= Scottish Patient Safety Programme =

Scottish health initiative

The Scottish Patient Safety Programme (SPSP) is national initiative to improve the reliability of healthcare and reduce the different types of harm that can be associated. The programme is co-ordinated by Healthcare Improvement Scotland and is the first example of a country introducing a national patient safety programme across the whole healthcare system. From an initial focus on acute hospitals, the SPSP now includes safety improvement programmes including SPSP Primary care, SPSP Medicines, Maternity and Children Quality Improvement Collaborative (MCQIC) and Mental Health.

==Acute hospitals==
The programme was launched in January 2008. The first stage had a focus on activities in acute hospitals in Scotland to reduce mortality and adverse events by the end of 2012. Shortly after the programme began, there were improvements reported in several areas of care. This included reductions in the number of cases of bloodstream infections associated with central lines, ventilator-acquired pneumonia and the length of time patients were staying in intensive care. As the end of the first phase of the programme was reached in 2012, it was clear that good progress had been made towards the overall aim of reducing mortality by 15 per cent and adverse events by 30 per cent. By March 2015, the programme was running in GP surgeries, hospitals, mental health and maternity services.

==Mental health==
NHS Greater Glasgow and Clyde is pioneering the mental health arm of the Scottish Patient Safety Programme. The SPSP Mental Health is working with Scottish Government and Partners to deliver the "Mental Health Strategy: 2017- 2027".

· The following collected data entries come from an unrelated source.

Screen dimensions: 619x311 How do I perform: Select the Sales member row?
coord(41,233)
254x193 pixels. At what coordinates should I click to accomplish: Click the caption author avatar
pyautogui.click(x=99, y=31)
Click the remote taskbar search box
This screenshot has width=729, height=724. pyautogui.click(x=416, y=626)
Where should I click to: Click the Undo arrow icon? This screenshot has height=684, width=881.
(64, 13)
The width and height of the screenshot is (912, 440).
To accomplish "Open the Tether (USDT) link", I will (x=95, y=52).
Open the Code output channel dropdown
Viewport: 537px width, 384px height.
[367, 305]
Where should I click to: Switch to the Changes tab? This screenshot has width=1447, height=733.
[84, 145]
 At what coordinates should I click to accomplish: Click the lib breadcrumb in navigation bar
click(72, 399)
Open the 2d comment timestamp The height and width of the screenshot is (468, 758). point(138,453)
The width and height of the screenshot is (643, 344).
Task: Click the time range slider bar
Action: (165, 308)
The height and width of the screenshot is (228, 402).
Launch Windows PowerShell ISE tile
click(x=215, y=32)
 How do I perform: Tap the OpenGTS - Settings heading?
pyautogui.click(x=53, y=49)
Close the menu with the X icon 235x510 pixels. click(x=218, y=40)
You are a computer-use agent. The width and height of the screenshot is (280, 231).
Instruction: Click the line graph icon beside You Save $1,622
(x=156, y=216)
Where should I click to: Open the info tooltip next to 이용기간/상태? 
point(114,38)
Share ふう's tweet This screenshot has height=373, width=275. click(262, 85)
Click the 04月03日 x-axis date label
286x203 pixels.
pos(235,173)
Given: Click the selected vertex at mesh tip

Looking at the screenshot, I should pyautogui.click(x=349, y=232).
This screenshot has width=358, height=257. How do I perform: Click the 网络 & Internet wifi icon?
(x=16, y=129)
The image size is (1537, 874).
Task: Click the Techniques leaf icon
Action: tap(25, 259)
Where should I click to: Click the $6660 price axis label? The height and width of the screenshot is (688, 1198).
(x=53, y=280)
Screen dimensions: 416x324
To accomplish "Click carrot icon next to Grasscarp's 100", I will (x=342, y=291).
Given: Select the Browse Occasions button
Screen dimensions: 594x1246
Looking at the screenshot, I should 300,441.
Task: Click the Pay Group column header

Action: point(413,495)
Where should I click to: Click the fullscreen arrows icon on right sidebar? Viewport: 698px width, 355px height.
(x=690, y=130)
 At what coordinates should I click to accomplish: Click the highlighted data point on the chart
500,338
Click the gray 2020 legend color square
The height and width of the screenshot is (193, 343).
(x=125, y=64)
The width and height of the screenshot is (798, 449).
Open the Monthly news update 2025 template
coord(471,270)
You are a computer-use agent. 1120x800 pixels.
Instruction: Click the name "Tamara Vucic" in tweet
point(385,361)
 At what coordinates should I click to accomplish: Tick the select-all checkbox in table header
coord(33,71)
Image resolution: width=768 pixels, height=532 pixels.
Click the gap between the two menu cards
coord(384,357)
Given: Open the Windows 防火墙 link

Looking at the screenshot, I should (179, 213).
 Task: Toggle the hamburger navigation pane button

== Maternity and Children Quality Improvement Collaborative (MCQIC) ==
The Maternity and Children Quality Improvement Collaborative brings together SPSP's Maternity, Neonatal and Paediatric care communities.

==Primary care==
In community settings there was a focus on three main workstreams: leadership and culture; safer use of medicines; safe and effective patient care across the interface. £450,000 of funding was put towards work to reduce prescribing errors, through better communication between general practitioners and community pharmacists.